We want to share with you an exciting and powerful innovation centered on social justice and aimed at narrowing persistent and severe health disparities in our state and in our country. UNC has long been recognized as a leader in social justice efforts, and we are confident that this newest initiative will continue that tradition.

 

In 1969, students started the Student Health Action Coalition (SHAC), the first student-run free clinic in the country. In 1974, UNC started the Medical Education Development (MED) program, designed to increase opportunities in the healthcare professions for individuals who demonstrate educational promise and commitment to a healthcare career but who have lacked opportunities in the past in moving toward their professional goals. There have been many other examples since.

 

Despite these efforts, terrible disparities persist, highlighted strongly by the current COVID-19 pandemic. Health structures predictably failed on a mass scale. Incremental change imposed on powerful systems designed to be exclusive have achieved their original intent: disproportional health for the privileged. Black and Brown communities and other marginalized groups are suffering unimaginably worse outcomes.

 

This trend has also been mirrored in our educational systems; despite increased representation of women, LGBQT+, and disabled students, leadership positions for under-represented minorities have remained stagnant. In fact, representation of African American men in medical school has decreased over the last thirty years.

 

To address these disparities within the healthcare system and within our education system, the UNC School of Medicine is rolling out a transformative new program, MED EXCEL (Medical Education Development Early eXperience in Clinical Education and Learning).

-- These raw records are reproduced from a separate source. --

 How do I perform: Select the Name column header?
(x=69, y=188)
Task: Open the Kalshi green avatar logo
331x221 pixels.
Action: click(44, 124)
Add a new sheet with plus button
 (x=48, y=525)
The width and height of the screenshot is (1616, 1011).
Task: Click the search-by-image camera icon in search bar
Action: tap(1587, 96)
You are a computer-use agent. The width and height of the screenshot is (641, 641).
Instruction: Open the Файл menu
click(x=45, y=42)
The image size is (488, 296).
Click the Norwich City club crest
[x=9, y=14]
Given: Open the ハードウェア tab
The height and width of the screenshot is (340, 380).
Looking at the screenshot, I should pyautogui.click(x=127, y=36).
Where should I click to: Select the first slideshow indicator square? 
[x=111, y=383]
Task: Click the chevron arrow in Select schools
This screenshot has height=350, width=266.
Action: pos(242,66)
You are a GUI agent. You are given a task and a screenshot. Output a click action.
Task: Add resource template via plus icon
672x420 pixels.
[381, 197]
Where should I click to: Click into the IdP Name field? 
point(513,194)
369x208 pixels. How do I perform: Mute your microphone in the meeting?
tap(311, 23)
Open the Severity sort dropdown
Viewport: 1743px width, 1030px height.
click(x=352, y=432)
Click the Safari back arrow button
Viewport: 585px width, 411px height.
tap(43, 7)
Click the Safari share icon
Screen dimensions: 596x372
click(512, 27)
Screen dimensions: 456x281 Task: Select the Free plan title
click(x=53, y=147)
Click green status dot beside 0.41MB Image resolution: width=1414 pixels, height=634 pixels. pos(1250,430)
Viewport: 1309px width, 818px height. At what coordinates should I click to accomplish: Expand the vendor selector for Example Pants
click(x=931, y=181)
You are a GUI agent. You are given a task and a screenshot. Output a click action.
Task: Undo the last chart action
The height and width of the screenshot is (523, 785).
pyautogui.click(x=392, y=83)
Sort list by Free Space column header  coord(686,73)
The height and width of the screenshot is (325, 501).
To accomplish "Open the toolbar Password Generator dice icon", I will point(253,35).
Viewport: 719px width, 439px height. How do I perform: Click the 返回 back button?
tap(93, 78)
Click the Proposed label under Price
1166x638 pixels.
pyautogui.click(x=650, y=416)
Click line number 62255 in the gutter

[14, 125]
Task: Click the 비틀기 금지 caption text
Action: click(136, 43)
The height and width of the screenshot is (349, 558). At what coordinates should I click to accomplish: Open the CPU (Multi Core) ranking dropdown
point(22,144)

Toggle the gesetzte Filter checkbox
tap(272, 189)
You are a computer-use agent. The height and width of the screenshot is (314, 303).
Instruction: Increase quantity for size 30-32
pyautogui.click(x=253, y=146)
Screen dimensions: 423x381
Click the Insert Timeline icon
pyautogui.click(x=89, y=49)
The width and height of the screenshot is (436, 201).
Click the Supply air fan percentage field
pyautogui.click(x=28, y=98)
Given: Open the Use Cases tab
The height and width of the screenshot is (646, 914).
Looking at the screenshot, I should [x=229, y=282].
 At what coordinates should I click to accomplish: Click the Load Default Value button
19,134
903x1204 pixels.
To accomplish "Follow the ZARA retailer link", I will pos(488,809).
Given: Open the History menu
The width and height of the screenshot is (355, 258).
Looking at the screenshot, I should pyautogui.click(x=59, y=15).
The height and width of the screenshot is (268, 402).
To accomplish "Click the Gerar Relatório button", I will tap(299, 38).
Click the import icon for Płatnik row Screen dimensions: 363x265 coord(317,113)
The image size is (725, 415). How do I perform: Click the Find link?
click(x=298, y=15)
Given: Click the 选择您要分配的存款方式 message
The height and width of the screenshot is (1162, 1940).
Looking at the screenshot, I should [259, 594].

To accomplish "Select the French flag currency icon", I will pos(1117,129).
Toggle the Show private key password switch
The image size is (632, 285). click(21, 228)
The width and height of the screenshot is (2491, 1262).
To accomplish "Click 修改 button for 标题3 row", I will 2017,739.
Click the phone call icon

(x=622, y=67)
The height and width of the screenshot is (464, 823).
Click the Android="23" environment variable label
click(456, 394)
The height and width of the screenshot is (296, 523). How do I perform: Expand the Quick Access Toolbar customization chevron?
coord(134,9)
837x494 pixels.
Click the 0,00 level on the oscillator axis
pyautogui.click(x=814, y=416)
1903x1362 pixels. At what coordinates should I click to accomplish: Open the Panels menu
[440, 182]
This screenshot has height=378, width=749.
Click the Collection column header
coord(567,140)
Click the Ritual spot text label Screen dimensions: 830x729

Claudis Polk MA, the director of the Office of Scholastic Enrichment and Equity, is providing oversight of the program, with O’Rese Knight, MD, serving as director and Neva Howard, MD, serving as curriculum director. The program also has the strongest support at all levels of the medical school and at the highest levels in the University. MED EXCEL is recruiting its first class of students this winter and the program will formally launch in May 2021. MED EXCEL students will join the class of 2026 in the fall of 2022.

 

MED EXCEL will provide an intensive one-year clinical, academic and professional development curriculum with conditional acceptance to UNC School of Medicine upon successful completion of milestones. Conditional acceptance means that these students are guaranteed a spot in the medical school in the next year as long as they fulfill clearly established milestones. This conditional acceptance will help alleviate anxiety and allow these students to be valued members of our medical school community.

 

They will enter their first year of medical school well-prepared and well-positioned as leaders and role models. The curriculum of MED EXCEL leading to the entry into the SOM is designed to promote trust, belonging and inclusivity through the formation of deep relationships in a small-group, case-based learning community. The acquisition of content at the base of Bloom’s taxonomy will be achieved using a self-paced digital curriculum. Based on principles of cognitive load, spaced retrieval and interleaving, students learn content efficiently, and learning communities concentrate on application of concepts in an inclusive and authentic environment. Central to the program is engagement in population health projects servicing our immediate community in North Carolina.

 

MED EXCEL is designed to transform how we educate healthcare professionals. The transformation must start with the creation of leaders among the most critical and at-risk members of our community: under-represented minorities prior to matriculation. We will start with a small cohort of students and teachers fundamentally committed to change and a growth mindset. At this point, we anticipate recruiting nine students and have already recruited teachers to work with those students.

 

We believe that the MED EXCEL program will also help transform the overall medical school curriculum. We have proven that adding courses, modules or experiences to an already near-bursting curriculum does not work. During our significant work in remediation of medical students, we have come to realize that our system of education is biased deeply in our pedagogy of information transmission. This is not a new problem. In the words of Benjamin Bloom in 1984, “The normal curve is a distribution most appropriate to chance and random activity. Education is a purposeful activity and we seek to have students learn what we would teach. Therefore, if we are effective, the distribution of grades will be anything but a normal curve. In fact, a normal curve is evidence of our failure to teach.

 

Our years of work in remediation of medical students was in fact basic teaching: the development of the student. Remediation is the heart of teaching and transformation. Bringing growth and transformation to the heart of the curriculum will benefit everyone, and disproportionally benefit students who have large opportunity gaps due to arbitrary circumstance.

 

We believe that we must promote a complete transformation of the educational environment towards equity, inclusion, innovation and adaptability using all evidence available. In order to transform racism and inequity at its roots, we must start small, designed to scale up. We will start with a small cohort of diverse individuals at the beginning of their learning curve, coached and mentored by diverse healthcare professionals also at the beginning of their learning curve as transformational educators, and use the cutting edge of learning science to create leaders of the future.

 

It is not enough to just add individuals from underrepresented in medicine (URM) backgrounds; we all must work as a group to transform pedagogy and curriculum to create adaptable, innovative, and diverse leaders devoted to the all-encompassing goal of respect, inclusion, equity and justice.

 

To learn more about the MED EXCEL program and how to offer support, please contact Jeanine Simmons, Senior Executive Director, Medical Education and Alumni Development, at jeanine.simmons@med.unc.edu.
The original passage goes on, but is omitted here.